John Bailey: Strictly Come Dancing or angling ... timing is everything
PUBLISHED: 19:21 23 September 2019 | UPDATED: 19:21 23 September 2019
Strictly Come Dancing is my guilty pleasure on a Saturday evening when I am left exhausted by the week just gone.
Amidst the sequins and sparkling teeth, there's even a grain of sense from time to time. Last Saturday, for example, judge Bruno said that timing in dancing, as in comedy, is everything. Silly man. He actually meant timing in angling where it really does reign supreme.
Ten years ago, I lived up in Salthouse and whenever I could I would walk down to the beach there as the sun set. It was generally a gloriously uplifting part of the day, but this one evening I could hear the gulls before I could see them. I crested the old sea wall and the tiny whitebait-type fry and fingerlings were in the surf in biblical numbers. Tiny fish were showering out of the water pursued by mackerel which were in turn being gorged upon by the bass. Further out, seals were cruising, mopping up everything they could get. It was like something out of Attenborough. I sprinted to the cottage, grabbed a lure rod and had 10 minutes to catch two mackerel and one bass before the spree was over and the North Sea donned its grey, impenetrable mask once more.
I failed to get my timing right on Sunday, though. I have always longed to achieve the perfect kingfisher photograph, the image to make the world gasp. Three days ago I had it in my grasp. In the early light, with the sun radiant, a pair of the halcyon birds had buzzed the lake for minutes, a super show of sound and colour. I had all the time in the world to take a chance and take my camera out, fit a long lens and keep my fingers crossed. I didn't bother. My time had come and one of the birds arrowed onto the old mooring post four feet from me, where it spent a full two minutes preening, looking this way and that and generally making himself look gorgeous. Fool that I am.
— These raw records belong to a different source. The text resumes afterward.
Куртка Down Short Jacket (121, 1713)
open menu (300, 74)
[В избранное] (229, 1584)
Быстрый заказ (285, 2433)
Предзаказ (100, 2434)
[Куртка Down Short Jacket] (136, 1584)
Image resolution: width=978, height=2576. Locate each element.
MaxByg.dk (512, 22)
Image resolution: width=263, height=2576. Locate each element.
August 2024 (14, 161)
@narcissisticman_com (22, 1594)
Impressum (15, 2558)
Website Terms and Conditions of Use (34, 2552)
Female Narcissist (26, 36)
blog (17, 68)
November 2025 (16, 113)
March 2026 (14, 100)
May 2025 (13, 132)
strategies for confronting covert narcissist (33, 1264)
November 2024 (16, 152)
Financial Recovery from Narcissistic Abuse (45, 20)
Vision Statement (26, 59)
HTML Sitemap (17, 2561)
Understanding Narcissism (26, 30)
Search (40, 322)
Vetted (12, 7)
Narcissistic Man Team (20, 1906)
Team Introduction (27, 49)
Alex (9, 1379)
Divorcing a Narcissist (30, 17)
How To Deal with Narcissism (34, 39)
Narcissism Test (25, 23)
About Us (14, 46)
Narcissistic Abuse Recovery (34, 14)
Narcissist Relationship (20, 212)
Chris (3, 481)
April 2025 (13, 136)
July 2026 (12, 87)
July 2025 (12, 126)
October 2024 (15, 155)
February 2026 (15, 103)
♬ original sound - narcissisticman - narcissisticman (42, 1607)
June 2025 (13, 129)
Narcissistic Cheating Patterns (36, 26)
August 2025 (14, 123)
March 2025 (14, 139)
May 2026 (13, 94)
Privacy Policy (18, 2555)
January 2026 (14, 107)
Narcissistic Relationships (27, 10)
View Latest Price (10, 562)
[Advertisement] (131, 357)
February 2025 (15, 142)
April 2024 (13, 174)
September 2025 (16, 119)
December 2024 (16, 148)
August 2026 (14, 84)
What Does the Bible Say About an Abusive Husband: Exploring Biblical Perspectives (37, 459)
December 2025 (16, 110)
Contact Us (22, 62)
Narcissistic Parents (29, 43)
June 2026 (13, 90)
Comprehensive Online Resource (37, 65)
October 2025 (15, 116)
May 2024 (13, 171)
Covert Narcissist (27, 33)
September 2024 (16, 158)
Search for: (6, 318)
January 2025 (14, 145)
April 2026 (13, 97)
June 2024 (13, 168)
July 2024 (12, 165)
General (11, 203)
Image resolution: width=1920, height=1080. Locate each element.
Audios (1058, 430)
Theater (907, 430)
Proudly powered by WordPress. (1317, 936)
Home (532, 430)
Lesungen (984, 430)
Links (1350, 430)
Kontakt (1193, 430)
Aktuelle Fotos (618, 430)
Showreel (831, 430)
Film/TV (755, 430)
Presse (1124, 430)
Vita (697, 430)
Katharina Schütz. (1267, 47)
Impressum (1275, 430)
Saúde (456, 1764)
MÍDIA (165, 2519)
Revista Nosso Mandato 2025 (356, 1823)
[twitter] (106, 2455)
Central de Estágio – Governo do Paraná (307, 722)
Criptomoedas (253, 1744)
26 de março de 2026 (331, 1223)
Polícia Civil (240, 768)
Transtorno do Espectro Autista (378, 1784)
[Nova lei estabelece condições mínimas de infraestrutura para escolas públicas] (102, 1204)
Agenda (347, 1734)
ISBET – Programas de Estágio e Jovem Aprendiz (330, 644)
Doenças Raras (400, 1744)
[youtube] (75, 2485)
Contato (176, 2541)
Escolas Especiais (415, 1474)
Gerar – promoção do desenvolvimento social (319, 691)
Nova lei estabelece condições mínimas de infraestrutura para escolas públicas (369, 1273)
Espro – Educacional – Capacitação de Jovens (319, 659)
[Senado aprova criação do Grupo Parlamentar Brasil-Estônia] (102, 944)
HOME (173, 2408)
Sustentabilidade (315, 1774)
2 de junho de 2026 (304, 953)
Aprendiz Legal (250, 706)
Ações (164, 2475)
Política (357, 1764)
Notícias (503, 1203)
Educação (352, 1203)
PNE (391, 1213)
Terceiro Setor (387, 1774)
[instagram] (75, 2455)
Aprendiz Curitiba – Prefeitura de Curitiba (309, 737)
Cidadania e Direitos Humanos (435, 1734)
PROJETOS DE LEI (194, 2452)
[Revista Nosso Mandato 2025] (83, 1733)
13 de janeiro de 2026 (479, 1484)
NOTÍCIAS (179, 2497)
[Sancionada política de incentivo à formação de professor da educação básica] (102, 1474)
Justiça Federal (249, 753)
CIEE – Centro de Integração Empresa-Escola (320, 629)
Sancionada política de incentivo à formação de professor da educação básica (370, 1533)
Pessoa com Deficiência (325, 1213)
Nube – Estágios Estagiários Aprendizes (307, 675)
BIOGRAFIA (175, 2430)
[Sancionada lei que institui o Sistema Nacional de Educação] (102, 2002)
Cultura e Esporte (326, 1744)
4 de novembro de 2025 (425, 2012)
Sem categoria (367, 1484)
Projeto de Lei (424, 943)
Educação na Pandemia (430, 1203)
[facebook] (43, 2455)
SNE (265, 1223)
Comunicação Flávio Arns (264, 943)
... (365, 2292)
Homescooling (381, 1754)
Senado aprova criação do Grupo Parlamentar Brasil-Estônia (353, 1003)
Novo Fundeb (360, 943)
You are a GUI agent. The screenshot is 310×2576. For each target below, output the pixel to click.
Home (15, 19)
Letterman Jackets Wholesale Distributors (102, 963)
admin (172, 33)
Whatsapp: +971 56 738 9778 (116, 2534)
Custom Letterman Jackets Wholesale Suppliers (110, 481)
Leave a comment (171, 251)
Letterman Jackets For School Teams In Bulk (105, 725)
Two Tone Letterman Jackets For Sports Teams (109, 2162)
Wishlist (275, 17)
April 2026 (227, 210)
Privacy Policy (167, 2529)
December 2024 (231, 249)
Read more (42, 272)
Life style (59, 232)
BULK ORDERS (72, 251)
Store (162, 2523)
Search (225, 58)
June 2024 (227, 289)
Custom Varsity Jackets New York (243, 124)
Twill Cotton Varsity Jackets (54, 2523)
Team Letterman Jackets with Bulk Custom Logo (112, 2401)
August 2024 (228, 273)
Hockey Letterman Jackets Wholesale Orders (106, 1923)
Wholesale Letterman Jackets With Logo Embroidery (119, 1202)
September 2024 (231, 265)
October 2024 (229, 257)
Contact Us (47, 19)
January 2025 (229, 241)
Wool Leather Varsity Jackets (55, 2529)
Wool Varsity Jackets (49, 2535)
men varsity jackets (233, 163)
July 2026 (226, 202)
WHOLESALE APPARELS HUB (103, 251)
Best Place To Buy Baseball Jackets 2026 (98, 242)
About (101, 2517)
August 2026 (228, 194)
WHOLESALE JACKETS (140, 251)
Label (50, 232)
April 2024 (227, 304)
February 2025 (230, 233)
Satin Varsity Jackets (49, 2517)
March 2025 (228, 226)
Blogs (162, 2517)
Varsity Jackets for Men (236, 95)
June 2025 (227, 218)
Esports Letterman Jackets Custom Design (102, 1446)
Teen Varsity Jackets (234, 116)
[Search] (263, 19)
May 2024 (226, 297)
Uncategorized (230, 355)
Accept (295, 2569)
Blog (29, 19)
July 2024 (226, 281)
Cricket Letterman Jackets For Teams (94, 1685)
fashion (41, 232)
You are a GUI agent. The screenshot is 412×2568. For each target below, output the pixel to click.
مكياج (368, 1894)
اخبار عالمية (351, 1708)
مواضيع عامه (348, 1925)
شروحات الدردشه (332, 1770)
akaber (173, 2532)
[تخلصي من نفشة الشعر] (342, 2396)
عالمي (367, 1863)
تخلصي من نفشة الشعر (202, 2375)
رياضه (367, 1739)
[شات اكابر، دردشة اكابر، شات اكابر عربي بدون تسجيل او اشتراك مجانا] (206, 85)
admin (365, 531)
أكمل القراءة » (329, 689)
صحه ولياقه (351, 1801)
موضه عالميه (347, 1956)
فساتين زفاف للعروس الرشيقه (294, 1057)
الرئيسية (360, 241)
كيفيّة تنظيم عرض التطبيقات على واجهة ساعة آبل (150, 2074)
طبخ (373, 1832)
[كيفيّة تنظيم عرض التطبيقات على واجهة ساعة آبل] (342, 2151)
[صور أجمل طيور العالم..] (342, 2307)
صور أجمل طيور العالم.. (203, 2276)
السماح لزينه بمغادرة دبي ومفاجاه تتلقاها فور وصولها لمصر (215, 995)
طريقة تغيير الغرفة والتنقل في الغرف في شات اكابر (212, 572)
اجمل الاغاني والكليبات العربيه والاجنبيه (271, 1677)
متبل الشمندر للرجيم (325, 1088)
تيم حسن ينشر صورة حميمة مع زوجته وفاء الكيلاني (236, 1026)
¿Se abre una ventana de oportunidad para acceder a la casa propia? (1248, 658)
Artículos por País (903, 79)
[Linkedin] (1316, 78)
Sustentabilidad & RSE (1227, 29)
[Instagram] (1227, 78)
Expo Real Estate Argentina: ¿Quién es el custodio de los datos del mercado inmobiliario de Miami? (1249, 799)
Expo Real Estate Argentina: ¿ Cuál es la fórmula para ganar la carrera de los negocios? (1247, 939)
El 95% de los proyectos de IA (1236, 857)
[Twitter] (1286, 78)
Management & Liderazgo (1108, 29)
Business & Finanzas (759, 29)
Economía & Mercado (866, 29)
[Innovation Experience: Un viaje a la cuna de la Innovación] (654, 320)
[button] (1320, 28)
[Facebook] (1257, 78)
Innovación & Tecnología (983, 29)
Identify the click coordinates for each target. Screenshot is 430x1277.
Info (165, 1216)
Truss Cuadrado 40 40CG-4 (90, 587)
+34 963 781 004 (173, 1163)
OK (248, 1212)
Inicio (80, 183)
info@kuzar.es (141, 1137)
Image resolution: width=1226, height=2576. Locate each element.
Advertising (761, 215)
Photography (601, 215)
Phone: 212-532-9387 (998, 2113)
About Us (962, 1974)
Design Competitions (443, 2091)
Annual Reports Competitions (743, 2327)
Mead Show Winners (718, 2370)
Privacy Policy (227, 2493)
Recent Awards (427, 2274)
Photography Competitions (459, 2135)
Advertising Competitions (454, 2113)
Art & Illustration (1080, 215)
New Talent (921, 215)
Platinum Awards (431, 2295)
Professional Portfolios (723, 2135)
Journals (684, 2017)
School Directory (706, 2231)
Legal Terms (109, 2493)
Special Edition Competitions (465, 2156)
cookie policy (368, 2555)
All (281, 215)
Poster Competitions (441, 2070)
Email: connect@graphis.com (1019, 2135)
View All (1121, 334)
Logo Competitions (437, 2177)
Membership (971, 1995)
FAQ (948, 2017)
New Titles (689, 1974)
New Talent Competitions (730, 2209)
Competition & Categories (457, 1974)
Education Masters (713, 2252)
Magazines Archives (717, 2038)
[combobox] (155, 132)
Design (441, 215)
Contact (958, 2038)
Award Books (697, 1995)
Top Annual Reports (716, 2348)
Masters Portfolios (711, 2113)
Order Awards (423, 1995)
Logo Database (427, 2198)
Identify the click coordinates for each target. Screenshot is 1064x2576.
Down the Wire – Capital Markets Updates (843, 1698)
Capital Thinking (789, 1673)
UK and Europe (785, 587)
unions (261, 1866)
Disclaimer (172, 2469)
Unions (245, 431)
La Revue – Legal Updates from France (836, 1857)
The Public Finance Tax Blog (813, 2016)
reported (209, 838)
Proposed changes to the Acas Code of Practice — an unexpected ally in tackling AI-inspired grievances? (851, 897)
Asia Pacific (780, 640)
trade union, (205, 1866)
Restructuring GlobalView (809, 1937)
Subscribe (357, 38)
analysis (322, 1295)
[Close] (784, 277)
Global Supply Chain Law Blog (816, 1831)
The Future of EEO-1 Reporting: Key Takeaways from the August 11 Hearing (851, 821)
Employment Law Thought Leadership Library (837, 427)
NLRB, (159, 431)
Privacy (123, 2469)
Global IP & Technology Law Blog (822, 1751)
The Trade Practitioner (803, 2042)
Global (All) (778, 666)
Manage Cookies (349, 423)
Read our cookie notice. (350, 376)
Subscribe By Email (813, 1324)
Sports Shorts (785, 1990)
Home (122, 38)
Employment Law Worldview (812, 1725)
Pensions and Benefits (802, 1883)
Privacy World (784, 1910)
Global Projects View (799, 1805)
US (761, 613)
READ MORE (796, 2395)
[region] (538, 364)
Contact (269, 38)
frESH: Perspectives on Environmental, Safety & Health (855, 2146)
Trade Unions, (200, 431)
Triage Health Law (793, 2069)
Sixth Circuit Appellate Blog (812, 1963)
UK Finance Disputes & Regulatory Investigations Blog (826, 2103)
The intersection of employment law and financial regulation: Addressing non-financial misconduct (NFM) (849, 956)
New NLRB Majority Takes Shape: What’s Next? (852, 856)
So, my fault then and no mistake, but my timing had been good on the previous Thursday when it was ill chance to let me down. On one of my river walks, by sheer good luck, a hefty barbel showed itself in a long golden gleam along a gravel bank. What timing was that, gifted me by the fishing gods? This was my chance, this was my time to catch a fish rare as a golden goose and I was back with gear within the half hour. I saw the fish, 10lb at the least, I stalked it and I weaned it onto small red pellets. My plan was perfect, my bait was hooked and my cast was about to be made when three canoe loads of laughing, splashing, loudly-swearing lads appeared out of the upstream willows. Blown. I'm not entirely sure that barbel has stopped fleeing yet.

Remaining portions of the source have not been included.